PASSAGE =>
-- Opening Marker --

By David Ovalle

Gentry Fry says that he’s suffered childhood post-traumatic stress disorder, all stemming from being molested by a neighbor in his Southwest Miami-Dade neighborhood in the late 1970s. He’s spent decades battling addiction to food and alcohol, he says, and has been sober for four years.

Now 49, he recently googled that neighbor, then a medical student named Thomas Clayton Wyatt. He found an online profile of Wyatt, who was now a graying psychiatrist in a small town in Georgia. An online reviewer wrote she did not trust the doctor with her son “because he was inappropriate with my son.”

“When I saw that, suddenly I felt a sense of panic and terror. It pointed out that he likely continued to sexually abuse children over this whole time,” Fry said.

That, Fry says, spurred him to reach out to two lifelong friends from the neighborhood who he says were also molested. Together, they reported the case to Miami-Dade police in August.

Wyatt, 65, has now been charged in Miami-Dade County with two counts of sexual battery on a minor, stemming from the alleged attack on one of Fry’s friends. Wyatt was extradited from Chatsworth, Georgia last week, and is now preparing for a bail hearing Oct. 1. He’s pleaded not guilty.

Wyatt’s defense attorney, Sam Rabin, said Wyatt has enjoyed a “distinguished career with no other reports of wrongdoing other than these 40-year-old incidents.”

“I’ve got to wait to see the evidence but obviously, there are a number of significant issues with a case that’s 40 years old and with no records of reports,” Rabin said.

According to an arrest warrant, the victim, identified by his initial. J.S., was about 6 years old at the time of the attack, which took place sometime between 1978 and 1980. He reported that Wyatt, then in his 20s, took him to his home in Southwest Miami-Dade, showed him pornographic magazines and then sexually assaulted him. It happened several times over the months, police said.

The warrant notes the similar allegations from the other two men, including Fry, who says he was also drugged when his attack happened.

Fry, a graduate of Coral Gables High in 1990, says the trauma of the sexual attack led him into a life of overeating, drug and alcohol use and homelessness. “My life has been mostly dark moments,” Fry said.

He is now a freelance writer and independent filmmaker who still struggles to find work. But he has also lost 180 pounds.

Fry said he is coming forward because he and the two other victims want to publicize the case, with the hope other victims might come forward. They want Wyatt held behind bars before his trial.

“This is frightening news for us. We feel the defendant should remain behind bars until his trial. As his actual victims, we worry that there might be others,” he said.

-- Closing Marker --

EXERCISES TO COMPLETE =>
**a)** Answer these questions from the article:
(i) How old is Gentry Fry now?
(ii) On what date is Wyatt's bail hearing?
(iii) How many pounds has Fry lost?
**b)** List every person the article names by full name.
Answer using only the article, with nothing from outside it.

EXCERPTED RECORDS =>
-- Opening Marker --

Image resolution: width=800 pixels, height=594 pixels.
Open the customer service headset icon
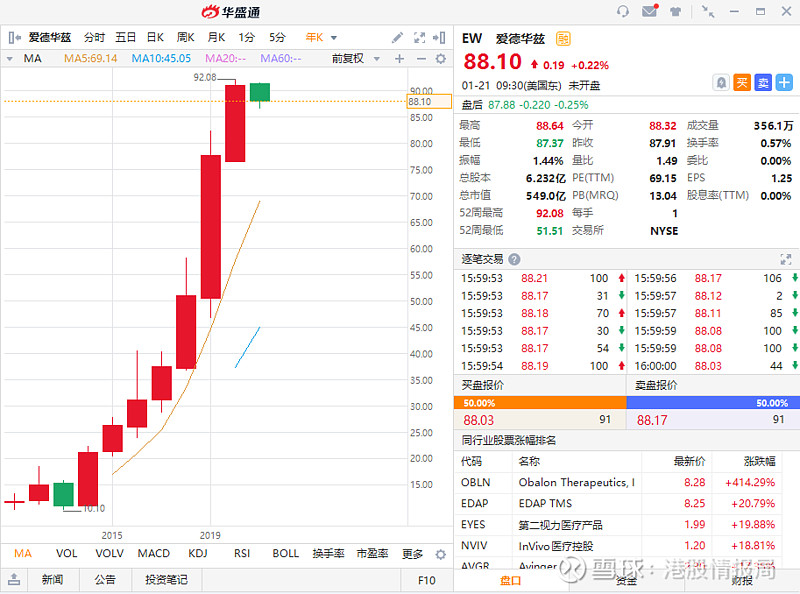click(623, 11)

-- Closing Marker --
-- Opening Marker --

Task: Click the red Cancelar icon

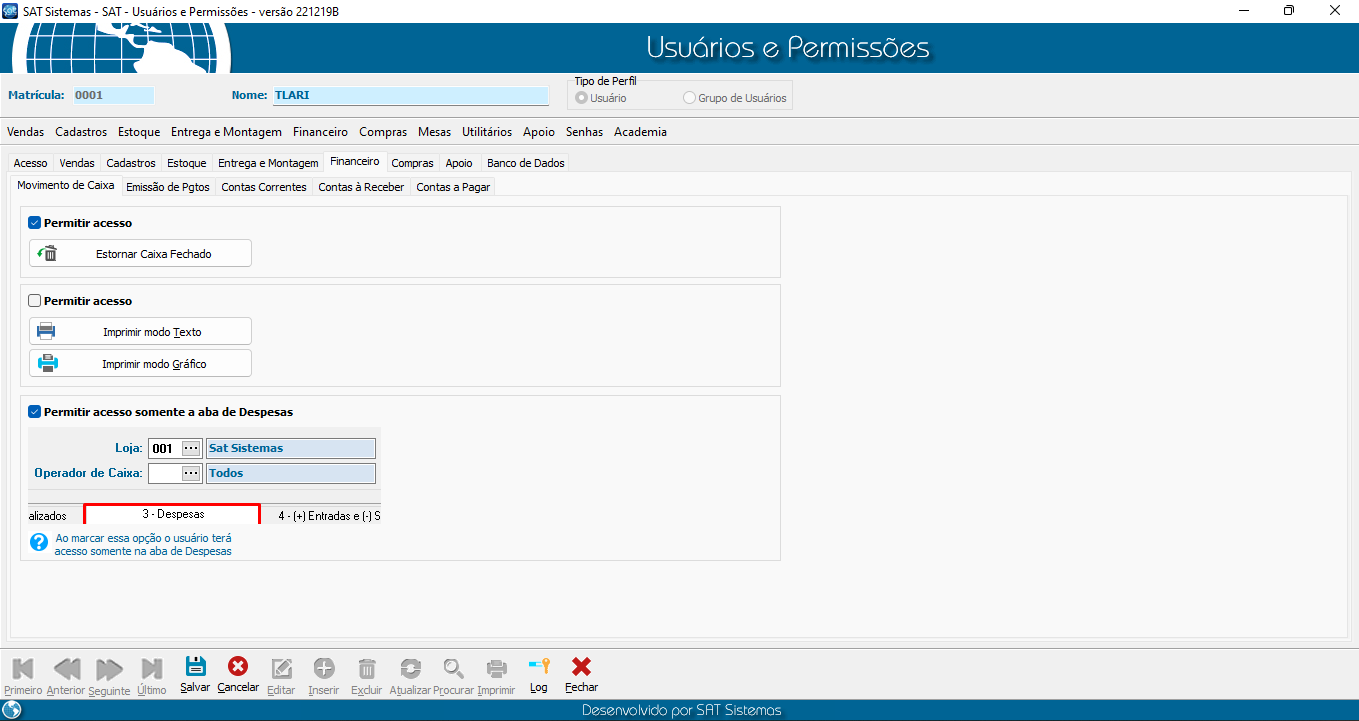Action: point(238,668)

-- Closing Marker --

SOLUTION SET =>
**a)**
(i) 49
(ii) Oct. 1
(iii) 180 pounds

**b)**
David Ovalle
Gentry Fry
Thomas Clayton Wyatt
Sam Rabin